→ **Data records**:
• • •

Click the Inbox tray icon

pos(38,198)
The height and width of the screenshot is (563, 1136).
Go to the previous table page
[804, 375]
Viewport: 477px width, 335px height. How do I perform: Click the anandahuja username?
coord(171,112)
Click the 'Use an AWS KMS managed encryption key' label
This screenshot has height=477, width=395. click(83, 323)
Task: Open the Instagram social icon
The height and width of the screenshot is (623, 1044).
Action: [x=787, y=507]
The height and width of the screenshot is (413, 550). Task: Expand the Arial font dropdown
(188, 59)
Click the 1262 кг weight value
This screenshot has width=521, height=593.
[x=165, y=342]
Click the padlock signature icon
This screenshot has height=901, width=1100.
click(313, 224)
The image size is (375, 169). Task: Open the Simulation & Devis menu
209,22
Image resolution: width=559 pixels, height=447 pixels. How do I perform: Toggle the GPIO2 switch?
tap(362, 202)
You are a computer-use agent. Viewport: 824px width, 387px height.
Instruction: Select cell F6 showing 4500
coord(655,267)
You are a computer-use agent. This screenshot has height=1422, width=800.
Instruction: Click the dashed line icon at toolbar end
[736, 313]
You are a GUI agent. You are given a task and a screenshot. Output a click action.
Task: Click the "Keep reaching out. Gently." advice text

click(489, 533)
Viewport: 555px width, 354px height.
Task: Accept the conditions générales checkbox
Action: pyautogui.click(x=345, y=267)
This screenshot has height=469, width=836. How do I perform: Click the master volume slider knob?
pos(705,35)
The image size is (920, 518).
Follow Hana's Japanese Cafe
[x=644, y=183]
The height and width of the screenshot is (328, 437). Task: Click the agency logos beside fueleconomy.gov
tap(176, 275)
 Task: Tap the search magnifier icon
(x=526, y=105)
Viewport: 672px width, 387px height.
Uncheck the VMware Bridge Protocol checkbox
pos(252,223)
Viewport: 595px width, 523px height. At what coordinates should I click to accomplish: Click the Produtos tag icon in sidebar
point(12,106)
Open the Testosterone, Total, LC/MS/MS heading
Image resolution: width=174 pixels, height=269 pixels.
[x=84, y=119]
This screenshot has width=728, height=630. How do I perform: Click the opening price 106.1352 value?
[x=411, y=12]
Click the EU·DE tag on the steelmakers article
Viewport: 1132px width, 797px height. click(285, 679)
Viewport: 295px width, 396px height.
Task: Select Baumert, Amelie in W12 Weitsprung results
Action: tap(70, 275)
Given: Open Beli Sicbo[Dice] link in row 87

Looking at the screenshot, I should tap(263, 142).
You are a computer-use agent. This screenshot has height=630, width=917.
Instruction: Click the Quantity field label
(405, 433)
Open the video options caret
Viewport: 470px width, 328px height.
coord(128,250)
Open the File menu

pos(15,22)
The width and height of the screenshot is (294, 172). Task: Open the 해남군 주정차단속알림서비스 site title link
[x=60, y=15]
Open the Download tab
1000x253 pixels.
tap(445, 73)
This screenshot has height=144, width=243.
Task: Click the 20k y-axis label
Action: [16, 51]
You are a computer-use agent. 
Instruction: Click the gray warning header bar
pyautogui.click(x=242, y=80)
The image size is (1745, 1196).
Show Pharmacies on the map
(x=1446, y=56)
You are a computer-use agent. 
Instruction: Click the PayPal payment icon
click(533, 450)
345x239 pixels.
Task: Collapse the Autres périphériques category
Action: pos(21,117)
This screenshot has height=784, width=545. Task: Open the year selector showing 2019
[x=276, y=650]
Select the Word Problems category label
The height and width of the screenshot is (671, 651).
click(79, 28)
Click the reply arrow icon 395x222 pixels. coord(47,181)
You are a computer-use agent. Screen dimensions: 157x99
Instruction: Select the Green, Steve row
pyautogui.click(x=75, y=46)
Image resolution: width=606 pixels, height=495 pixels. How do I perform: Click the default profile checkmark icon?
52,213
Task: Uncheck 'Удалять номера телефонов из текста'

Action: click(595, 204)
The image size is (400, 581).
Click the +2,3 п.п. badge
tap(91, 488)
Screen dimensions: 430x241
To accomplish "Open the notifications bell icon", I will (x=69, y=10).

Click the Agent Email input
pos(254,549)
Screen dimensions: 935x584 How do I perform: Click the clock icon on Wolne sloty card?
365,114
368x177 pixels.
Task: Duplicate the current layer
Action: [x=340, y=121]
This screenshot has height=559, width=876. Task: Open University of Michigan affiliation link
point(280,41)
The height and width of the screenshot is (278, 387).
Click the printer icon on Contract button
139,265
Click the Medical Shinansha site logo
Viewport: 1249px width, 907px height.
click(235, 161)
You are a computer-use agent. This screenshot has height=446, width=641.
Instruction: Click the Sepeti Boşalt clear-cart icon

• • •

→ **Directions for this task**:
Every entry should be reproduced word for word.

→ **Finished exercise**:
Click the Inbox tray icon

pos(38,198)
The height and width of the screenshot is (563, 1136).
Go to the previous table page
[804, 375]
Viewport: 477px width, 335px height. How do I perform: Click the anandahuja username?
coord(171,112)
Click the 'Use an AWS KMS managed encryption key' label
This screenshot has height=477, width=395. click(83, 323)
Task: Open the Instagram social icon
The height and width of the screenshot is (623, 1044).
Action: [x=787, y=507]
The height and width of the screenshot is (413, 550). Task: Expand the Arial font dropdown
(188, 59)
Click the 1262 кг weight value
This screenshot has width=521, height=593.
[x=165, y=342]
Click the padlock signature icon
This screenshot has height=901, width=1100.
click(313, 224)
The image size is (375, 169). Task: Open the Simulation & Devis menu
209,22
Image resolution: width=559 pixels, height=447 pixels. How do I perform: Toggle the GPIO2 switch?
tap(362, 202)
You are a computer-use agent. Viewport: 824px width, 387px height.
Instruction: Select cell F6 showing 4500
coord(655,267)
You are a computer-use agent. This screenshot has height=1422, width=800.
Instruction: Click the dashed line icon at toolbar end
[736, 313]
You are a GUI agent. You are given a task and a screenshot. Output a click action.
Task: Click the "Keep reaching out. Gently." advice text

click(489, 533)
Viewport: 555px width, 354px height.
Task: Accept the conditions générales checkbox
Action: pyautogui.click(x=345, y=267)
This screenshot has height=469, width=836. How do I perform: Click the master volume slider knob?
pos(705,35)
The image size is (920, 518).
Follow Hana's Japanese Cafe
[x=644, y=183]
The height and width of the screenshot is (328, 437). Task: Click the agency logos beside fueleconomy.gov
tap(176, 275)
 Task: Tap the search magnifier icon
(x=526, y=105)
Viewport: 672px width, 387px height.
Uncheck the VMware Bridge Protocol checkbox
pos(252,223)
Viewport: 595px width, 523px height. At what coordinates should I click to accomplish: Click the Produtos tag icon in sidebar
point(12,106)
Open the Testosterone, Total, LC/MS/MS heading
Image resolution: width=174 pixels, height=269 pixels.
[x=84, y=119]
This screenshot has width=728, height=630. How do I perform: Click the opening price 106.1352 value?
[x=411, y=12]
Click the EU·DE tag on the steelmakers article
Viewport: 1132px width, 797px height. click(285, 679)
Viewport: 295px width, 396px height.
Task: Select Baumert, Amelie in W12 Weitsprung results
Action: tap(70, 275)
Given: Open Beli Sicbo[Dice] link in row 87

Looking at the screenshot, I should tap(263, 142).
You are a computer-use agent. This screenshot has height=630, width=917.
Instruction: Click the Quantity field label
(405, 433)
Open the video options caret
Viewport: 470px width, 328px height.
coord(128,250)
Open the File menu

pos(15,22)
The width and height of the screenshot is (294, 172). Task: Open the 해남군 주정차단속알림서비스 site title link
[x=60, y=15]
Open the Download tab
1000x253 pixels.
tap(445, 73)
This screenshot has height=144, width=243.
Task: Click the 20k y-axis label
Action: [16, 51]
You are a computer-use agent. 
Instruction: Click the gray warning header bar
pyautogui.click(x=242, y=80)
The image size is (1745, 1196).
Show Pharmacies on the map
(x=1446, y=56)
You are a computer-use agent. 
Instruction: Click the PayPal payment icon
click(533, 450)
345x239 pixels.
Task: Collapse the Autres périphériques category
Action: pos(21,117)
This screenshot has height=784, width=545. Task: Open the year selector showing 2019
[x=276, y=650]
Select the Word Problems category label
The height and width of the screenshot is (671, 651).
click(79, 28)
Click the reply arrow icon 395x222 pixels. coord(47,181)
You are a computer-use agent. Screen dimensions: 157x99
Instruction: Select the Green, Steve row
pyautogui.click(x=75, y=46)
Image resolution: width=606 pixels, height=495 pixels. How do I perform: Click the default profile checkmark icon?
52,213
Task: Uncheck 'Удалять номера телефонов из текста'

Action: click(595, 204)
The image size is (400, 581).
Click the +2,3 п.п. badge
tap(91, 488)
Screen dimensions: 430x241
To accomplish "Open the notifications bell icon", I will (x=69, y=10).

Click the Agent Email input
pos(254,549)
Screen dimensions: 935x584 How do I perform: Click the clock icon on Wolne sloty card?
365,114
368x177 pixels.
Task: Duplicate the current layer
Action: [x=340, y=121]
This screenshot has height=559, width=876. Task: Open University of Michigan affiliation link
point(280,41)
The height and width of the screenshot is (278, 387).
Click the printer icon on Contract button
139,265
Click the Medical Shinansha site logo
Viewport: 1249px width, 907px height.
click(235, 161)
You are a computer-use agent. This screenshot has height=446, width=641.
Instruction: Click the Sepeti Boşalt clear-cart icon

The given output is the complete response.